DIGITAL LIBRARY
FROM HEAVEN TO HELL, THE STRUGGLE OF HIGHER EDUCATION INSTITUTIONS IN THE MIDST OF COVID-19
University of Girona (SPAIN)
About this paper:
Appears in: EDULEARN21 Proceedings
Publication year: 2021
Pages: 3014-3021
ISBN: 978-84-09-31267-2
ISSN: 2340-1117
doi: 10.21125/edulearn.2021.0641
Conference name: 13th International Conference on Education and New Learning Technologies
Dates: 5-6 July, 2021
Location: Online Conference
Abstract:
The effect of COVID-19 has been devastating in the higher education sector, a sector that was previously immersed in a process of digital transformation and at risk of being disrupted due to new digital technologies.
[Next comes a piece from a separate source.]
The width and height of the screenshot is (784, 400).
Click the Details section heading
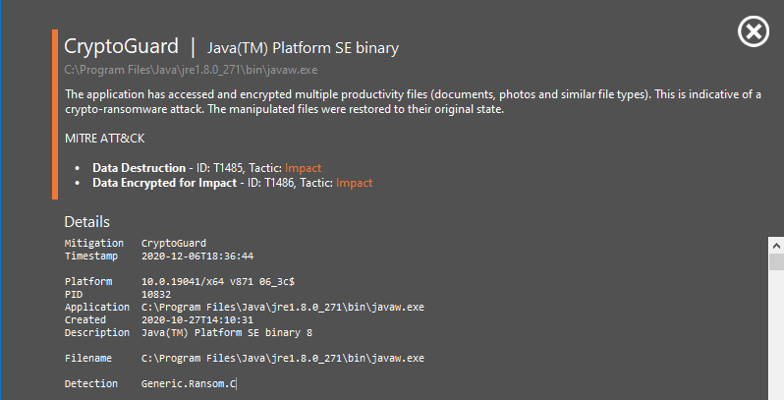click(x=86, y=222)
The total lockdown caused that, overnight, higher education institutions (HEIs) had to improvise urgent measures to try to continue maintaining educational activity in the forced distance, with a 67% of HEIs being able to replace classroom teaching by distance teaching and learning by overcoming the main obstacles, basically access to technical infrastructure, competences and pedagogies for distance learning, rising new concerns of risk of growing inequality for those that are left behind.

Our paper has the purpose to understand how main HEI’s stakeholders (students, teaching and research staff, administration and services personal, companies and society) and areas activity (students, teaching and research staff, administration and services personal, companies and society) were impacted during the first COVID-19’s wave, and how the situation was managed to keep operating.
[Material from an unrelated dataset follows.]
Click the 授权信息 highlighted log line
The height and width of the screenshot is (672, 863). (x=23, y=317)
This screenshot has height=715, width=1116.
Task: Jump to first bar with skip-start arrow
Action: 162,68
The empirical evidence has been collected by employing a double case study of two HEIs with opposing profiles: case 1, a traditional, medium-to small-sized regional university, born non-digital, purposefully selected due to the potential high impact experienced by the forced digitization, and case 2, a pioneering born-digital HEI, medium-sized, private but partially state-funded, with an international community of 4,000 remote professors 75,000 students, specifically selected for its natural ability to operate in digital environments. Both cases were headquartered in Spain.

Results reveal that COVID-19 forced digitization effects have been uneven depending on the profile of the HEI, affecting all areas in the context of the traditional HEI and acting more as an acceleration-trigger, more internally focused in the context of the born digital HEI. In reaction to this, new potential future strategic priorities emerge, such as developing new semi-face-to-face or hybrid modalities, in the case of the traditional HEI, or the opportunity to become fully digital, in the case of the born-digital HEI.
Keywords:
Born digital, COVID-19, stakeholders, digital transformation, HEI.